Great tit perched in small tree

Wednesday, 16 May 2007

Wigan RSPB Local Group member, Ann Jones, reports on a dawn chorus walk at Haigh Plantations at the unheard of hour of four o'clock, on a calm but cloudy May morning.

It was still dark enough to need torchlight when tying bootlaces but the sky was lightening rapidly and birds were already singing.

Below the deafening notes of blackbirds, robins and wrens, our guide Jimmy had spotted the monotonous chirring of a grasshopper warbler. As we set off to track it down, a tawny owl hooted several times, on his way home to bed, no doubt, and a reed bunting chinked from the field margin. Most of us managed to hear the grasshopper warbler eventually, once we were much closer. It really does sound like a fisherman reeling in his line. No-one actually saw it but we knew exactly where it was: in a clump of low-growing hawthorn bushes at the side of a meadow. In the same habitat, a whitethroat was scratching out a tune and a blackcap was giving his all, the first of many whose singing post we passed.

From further away came the bark of a pheasant and the harsh croak of a crow, mingled with the soothing tones of a wood pigeon. We also heard the calls of Canada geese and collared doves. As we waded through the grass, thigh-high in places, towards the wooded border of the canal, a dunnock was singing, then a willow warbler took up the tune. A goldfinch twittered high among the hawthorns and, across the canal, we could hear a garden warbler. We saw him, too, dropping out of a birch tree into a bramble patch. Magpies chattered from the woodland edge beside the towpath.

A solitary swan was feeding on the canal with a pair of mallard, and a flotilla of adolescent ducklings came begging for food. They caught up with us again, later, scooping up some of the tadpoles swarming like algal blooms near the surface. Some way ahead, a heron fished for his breakfast.

By this time it had grown much lighter and we heard, then saw, a small group of long-tailed tits in the branches close by. A song thrush did his best to drown out everything else but a chiffchaff, blue tit and great tit (pitured) gave him a run for his money. Back in the woods (and how beautiful the beeches were in the early morning light) a great spotted woodpecker coughed abruptly several times and a chaffinch chirped, while a skylark poured out his song above a nearby field. A mistle thrush flew up into a tree beside the last two walkers while a moorhen swam across a small pond of liquid green.

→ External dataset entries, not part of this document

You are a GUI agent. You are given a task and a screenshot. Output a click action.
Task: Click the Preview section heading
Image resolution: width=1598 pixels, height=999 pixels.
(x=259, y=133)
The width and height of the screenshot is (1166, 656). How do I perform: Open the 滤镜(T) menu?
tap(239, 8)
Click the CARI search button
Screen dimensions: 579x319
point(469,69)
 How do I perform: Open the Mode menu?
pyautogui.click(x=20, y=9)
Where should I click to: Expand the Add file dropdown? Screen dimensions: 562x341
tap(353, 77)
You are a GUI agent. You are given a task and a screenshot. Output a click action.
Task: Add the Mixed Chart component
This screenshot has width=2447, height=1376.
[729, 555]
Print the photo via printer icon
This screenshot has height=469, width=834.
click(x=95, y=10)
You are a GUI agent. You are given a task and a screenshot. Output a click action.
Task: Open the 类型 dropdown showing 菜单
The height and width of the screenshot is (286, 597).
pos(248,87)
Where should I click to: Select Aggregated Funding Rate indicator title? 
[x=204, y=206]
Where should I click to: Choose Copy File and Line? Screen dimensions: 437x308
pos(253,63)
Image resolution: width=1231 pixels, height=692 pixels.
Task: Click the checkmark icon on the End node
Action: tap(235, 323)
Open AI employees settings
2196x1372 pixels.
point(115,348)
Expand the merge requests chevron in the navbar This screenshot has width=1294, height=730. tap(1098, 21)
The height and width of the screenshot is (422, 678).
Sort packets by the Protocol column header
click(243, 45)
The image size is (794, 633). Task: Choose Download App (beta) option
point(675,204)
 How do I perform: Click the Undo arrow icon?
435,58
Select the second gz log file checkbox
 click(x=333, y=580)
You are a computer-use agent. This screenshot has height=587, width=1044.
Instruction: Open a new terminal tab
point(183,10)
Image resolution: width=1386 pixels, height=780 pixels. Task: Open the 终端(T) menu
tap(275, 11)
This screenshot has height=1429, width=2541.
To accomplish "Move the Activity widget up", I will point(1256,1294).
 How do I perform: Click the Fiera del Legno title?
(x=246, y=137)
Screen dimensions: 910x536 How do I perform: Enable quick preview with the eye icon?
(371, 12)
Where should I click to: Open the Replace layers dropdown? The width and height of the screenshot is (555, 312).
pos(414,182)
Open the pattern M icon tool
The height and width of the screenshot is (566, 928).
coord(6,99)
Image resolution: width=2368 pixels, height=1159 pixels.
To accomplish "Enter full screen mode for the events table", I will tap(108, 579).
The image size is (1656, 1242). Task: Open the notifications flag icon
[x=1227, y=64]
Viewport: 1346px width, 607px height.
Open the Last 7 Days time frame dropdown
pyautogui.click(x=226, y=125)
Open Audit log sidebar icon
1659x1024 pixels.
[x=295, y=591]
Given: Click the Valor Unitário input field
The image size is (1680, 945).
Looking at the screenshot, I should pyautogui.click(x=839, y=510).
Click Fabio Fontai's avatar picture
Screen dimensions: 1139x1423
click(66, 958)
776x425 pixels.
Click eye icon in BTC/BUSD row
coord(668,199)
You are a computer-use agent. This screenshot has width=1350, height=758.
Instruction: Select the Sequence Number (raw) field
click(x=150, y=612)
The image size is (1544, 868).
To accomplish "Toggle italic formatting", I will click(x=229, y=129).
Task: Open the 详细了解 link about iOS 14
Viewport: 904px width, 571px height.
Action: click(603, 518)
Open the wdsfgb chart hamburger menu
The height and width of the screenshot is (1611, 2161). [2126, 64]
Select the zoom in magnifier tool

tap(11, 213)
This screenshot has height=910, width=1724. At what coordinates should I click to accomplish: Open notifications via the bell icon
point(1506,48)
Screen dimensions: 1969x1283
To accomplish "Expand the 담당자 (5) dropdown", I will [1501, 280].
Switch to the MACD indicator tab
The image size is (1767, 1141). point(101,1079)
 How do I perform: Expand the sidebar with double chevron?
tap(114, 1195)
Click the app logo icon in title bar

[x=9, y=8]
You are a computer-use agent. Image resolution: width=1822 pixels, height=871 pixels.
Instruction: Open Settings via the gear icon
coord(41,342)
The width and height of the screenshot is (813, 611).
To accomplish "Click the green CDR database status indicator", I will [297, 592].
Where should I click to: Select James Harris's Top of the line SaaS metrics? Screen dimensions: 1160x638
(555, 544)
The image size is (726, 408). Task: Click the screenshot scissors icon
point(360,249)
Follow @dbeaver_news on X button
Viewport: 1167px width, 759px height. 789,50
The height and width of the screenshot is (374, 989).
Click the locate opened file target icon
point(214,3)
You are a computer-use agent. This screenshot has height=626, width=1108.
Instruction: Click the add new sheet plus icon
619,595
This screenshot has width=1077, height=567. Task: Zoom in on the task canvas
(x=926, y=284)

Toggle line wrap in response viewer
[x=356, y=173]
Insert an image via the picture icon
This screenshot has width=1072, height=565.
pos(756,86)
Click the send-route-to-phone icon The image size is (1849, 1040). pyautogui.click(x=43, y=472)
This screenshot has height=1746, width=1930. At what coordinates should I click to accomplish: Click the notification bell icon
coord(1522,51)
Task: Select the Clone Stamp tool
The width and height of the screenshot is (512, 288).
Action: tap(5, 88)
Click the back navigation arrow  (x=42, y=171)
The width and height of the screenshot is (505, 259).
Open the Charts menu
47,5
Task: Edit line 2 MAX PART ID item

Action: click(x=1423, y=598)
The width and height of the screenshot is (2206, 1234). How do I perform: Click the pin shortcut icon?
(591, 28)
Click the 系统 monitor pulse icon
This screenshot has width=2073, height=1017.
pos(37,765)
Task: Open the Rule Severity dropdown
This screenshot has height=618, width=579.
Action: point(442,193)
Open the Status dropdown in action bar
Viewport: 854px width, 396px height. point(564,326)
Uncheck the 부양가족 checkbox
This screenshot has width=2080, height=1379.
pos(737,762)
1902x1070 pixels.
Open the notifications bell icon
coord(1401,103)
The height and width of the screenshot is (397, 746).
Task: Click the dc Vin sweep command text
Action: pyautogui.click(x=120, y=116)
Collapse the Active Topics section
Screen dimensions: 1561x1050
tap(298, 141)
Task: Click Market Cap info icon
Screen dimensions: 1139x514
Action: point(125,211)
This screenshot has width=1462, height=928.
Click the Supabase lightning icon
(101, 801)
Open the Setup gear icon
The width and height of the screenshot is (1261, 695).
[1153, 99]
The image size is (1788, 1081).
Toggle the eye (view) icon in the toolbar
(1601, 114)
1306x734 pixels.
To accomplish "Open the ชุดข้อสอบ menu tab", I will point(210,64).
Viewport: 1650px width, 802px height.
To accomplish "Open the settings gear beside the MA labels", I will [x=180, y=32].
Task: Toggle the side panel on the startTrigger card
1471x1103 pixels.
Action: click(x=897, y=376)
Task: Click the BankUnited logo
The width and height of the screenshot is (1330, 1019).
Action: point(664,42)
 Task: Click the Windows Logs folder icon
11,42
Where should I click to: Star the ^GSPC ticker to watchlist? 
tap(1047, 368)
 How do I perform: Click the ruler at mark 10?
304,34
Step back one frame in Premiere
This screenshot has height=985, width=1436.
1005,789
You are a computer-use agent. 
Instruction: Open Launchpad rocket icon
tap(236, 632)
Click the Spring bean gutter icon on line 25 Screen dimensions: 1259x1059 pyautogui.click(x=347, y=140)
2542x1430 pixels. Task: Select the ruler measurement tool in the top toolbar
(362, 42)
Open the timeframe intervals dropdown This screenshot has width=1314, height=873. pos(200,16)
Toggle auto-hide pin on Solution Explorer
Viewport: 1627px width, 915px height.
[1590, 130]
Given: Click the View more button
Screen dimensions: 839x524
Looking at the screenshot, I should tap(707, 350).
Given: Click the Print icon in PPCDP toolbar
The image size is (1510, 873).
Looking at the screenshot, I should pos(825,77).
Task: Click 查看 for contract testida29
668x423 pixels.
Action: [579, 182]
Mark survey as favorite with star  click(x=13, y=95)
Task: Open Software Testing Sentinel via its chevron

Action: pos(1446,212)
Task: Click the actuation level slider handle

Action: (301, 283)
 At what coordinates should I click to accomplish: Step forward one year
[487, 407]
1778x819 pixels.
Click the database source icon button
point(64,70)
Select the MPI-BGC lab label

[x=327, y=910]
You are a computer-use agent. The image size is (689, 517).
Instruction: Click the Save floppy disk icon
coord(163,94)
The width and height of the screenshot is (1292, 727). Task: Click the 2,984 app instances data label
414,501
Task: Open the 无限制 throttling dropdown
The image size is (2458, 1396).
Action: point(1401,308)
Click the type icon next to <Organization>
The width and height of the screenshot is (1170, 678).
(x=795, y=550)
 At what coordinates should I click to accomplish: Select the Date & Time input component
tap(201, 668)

I realise this account gives the totally misleading impression that these birds were singing one at a time, when, actually, they were all part of a great eruption of sound, especially during the first half of the walk. It was only thanks to the expertise of Jimmy and other members of the group that we were able to untangle individual songs. It was a wonderful experience which more than rewarded the effort of the early start.